Here there was another interruption. Mrs. Murray put out her hand suddenly as if to stop him, and gave a cry as of pain; but once more stiffened back into her old attitude, regarding them with the same defiant look. Edgar paused, he looked her full in the face, he put his hand upon her arm. “You injure me by your silence,” he said. “Speak! Are you my– Am I–?” His voice shook, his whole frame trembled. “You are something to me,” he cried, looking at her. “Speak, for God’s sake! Was it you who wrote these letters? You know them—you recognised them. It is for my benefit that you should speak. Answer me!—the time is past for concealment. Tell me what you know.”

Mrs. Murray’s lips moved, but no sound came; she looked from one to another with rapid eager looks but the defiance in her face did not pass away. At last her voice burst out aloud with an effort. “Let me sit down,” she said; “I am growing old, and I am weary with watching, and I cannot stand upon my feet.” The three men beside her leant forward to hear these words, as if a whole revelation must be in them, so highly were they excited. When it became apparent that she revealed nothing, even Mr. Fazakerly was so much disturbed as to push his chair away from the table, and to give his whole attention to the new actor in the scene. Edgar brought her a seat, and she sat down among them with an air of presiding over them, and with a strange knowledge of the crisis, and all its particulars which seemed natural at the moment, and yet was proof above all argument that she was not unprepared for the disclosure that had been made to her. There was no surprise in her face. She was greatly agitated, and evidently restraining herself with an effort that was almost superhuman; but she was not astonished, as a stranger would have been. This fact dawned upon the lawyer with curious distinctness after the first minute. Edgar was baffled in his appeal, and Arthur wanted the power to make use of his observations. But Mr. Fazakerly saw, and watched, and had all his wits about him. And neither at that moment nor at any other did the old solicitor of the Ardens, the depository of all the family secrets, forget that the reigning Squire, whether he were the rightful heir or not, was his client, and that he was retained for the defence.
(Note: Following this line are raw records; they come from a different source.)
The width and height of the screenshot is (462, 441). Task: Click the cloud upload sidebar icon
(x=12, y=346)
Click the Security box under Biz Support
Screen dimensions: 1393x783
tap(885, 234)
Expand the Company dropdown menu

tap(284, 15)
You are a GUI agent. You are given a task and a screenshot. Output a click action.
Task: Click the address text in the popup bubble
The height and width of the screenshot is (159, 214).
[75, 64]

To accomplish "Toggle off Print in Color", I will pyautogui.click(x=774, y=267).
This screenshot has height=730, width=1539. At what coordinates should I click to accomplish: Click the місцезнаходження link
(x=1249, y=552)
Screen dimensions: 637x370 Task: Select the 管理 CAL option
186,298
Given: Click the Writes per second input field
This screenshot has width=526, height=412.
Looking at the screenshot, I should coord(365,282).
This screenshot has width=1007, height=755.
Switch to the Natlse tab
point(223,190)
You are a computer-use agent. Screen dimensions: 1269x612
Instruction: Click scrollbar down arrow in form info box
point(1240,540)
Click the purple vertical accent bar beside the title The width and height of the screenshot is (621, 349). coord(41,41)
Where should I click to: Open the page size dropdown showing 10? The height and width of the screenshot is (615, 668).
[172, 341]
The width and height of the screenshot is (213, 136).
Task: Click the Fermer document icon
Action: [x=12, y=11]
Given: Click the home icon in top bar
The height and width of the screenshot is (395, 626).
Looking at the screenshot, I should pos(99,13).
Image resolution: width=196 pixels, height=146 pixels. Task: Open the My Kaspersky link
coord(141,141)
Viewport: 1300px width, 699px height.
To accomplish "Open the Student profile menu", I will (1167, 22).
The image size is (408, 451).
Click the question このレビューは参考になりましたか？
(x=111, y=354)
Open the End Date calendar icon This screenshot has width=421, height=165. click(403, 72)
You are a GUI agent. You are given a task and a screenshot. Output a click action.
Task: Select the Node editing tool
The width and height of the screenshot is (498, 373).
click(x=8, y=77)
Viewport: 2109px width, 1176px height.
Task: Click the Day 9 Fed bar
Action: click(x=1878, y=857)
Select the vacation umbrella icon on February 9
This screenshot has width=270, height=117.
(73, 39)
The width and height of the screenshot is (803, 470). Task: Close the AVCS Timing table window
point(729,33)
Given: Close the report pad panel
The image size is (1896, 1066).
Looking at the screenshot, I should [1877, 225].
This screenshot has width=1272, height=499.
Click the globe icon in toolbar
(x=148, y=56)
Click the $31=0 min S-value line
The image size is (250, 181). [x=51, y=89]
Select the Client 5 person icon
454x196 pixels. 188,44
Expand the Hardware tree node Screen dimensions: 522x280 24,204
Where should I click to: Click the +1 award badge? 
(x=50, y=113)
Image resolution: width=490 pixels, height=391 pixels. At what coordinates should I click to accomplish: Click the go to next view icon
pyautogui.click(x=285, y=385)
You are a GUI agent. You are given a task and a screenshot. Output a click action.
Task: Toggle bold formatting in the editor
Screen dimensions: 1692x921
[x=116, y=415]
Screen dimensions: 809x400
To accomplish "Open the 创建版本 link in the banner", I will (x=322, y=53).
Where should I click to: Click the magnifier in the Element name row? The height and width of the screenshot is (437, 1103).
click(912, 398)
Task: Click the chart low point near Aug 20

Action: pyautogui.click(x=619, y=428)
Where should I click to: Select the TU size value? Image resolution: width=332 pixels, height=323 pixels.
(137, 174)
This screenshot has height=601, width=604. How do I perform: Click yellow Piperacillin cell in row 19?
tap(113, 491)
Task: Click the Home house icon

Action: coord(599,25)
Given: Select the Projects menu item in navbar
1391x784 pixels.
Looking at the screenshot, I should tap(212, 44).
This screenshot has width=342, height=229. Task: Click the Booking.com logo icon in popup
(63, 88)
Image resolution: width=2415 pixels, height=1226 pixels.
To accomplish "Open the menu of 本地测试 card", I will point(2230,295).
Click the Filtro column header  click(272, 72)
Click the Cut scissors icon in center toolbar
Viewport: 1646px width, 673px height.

“Mr. Edgar,” said Mr. Fazakerly, “and Mr. Arthur, you are both too much interested to manage this properly. You take it for granted that everything bears upon the one question, which this good lady, of course, never heard of before. Leave her with me. If she knows anything—which is very unlikely—she will inform me in confidence. Of course, whatever I find out shall be disclosed to you at once,” he added, with a mental reservation. “Leave it to me.”

But whether that could have been done or not was never put to the test. As he finished speaking, Wilkins came to the door hastily. “I beg your pardon, sir,” he said, “but some folks is come from the village, asking if one Mrs. Murray is here. I beg your pardon, I’m sure, for interrupting–”

The old Scotchwoman rose up suddenly in the midst of them with a cry of fear, which she no longer attempted to restrain.

“Is it my Jeanie?” she exclaimed. “Oh, good Lord, good Lord, I’m paying dear, dear!”

“I must go with her,” said Edgar, in his excitement. Something in his face, some strange likeness never perceived before, startled both his companions. Arthur Arden rose too. He did not care about Jeanie. He had forgotten, in this greater excitement, that he was guilty in regard to the girl. All he thought of was to follow this new clue—to see them together—to watch the new resemblance he had found out in Edgar’s face.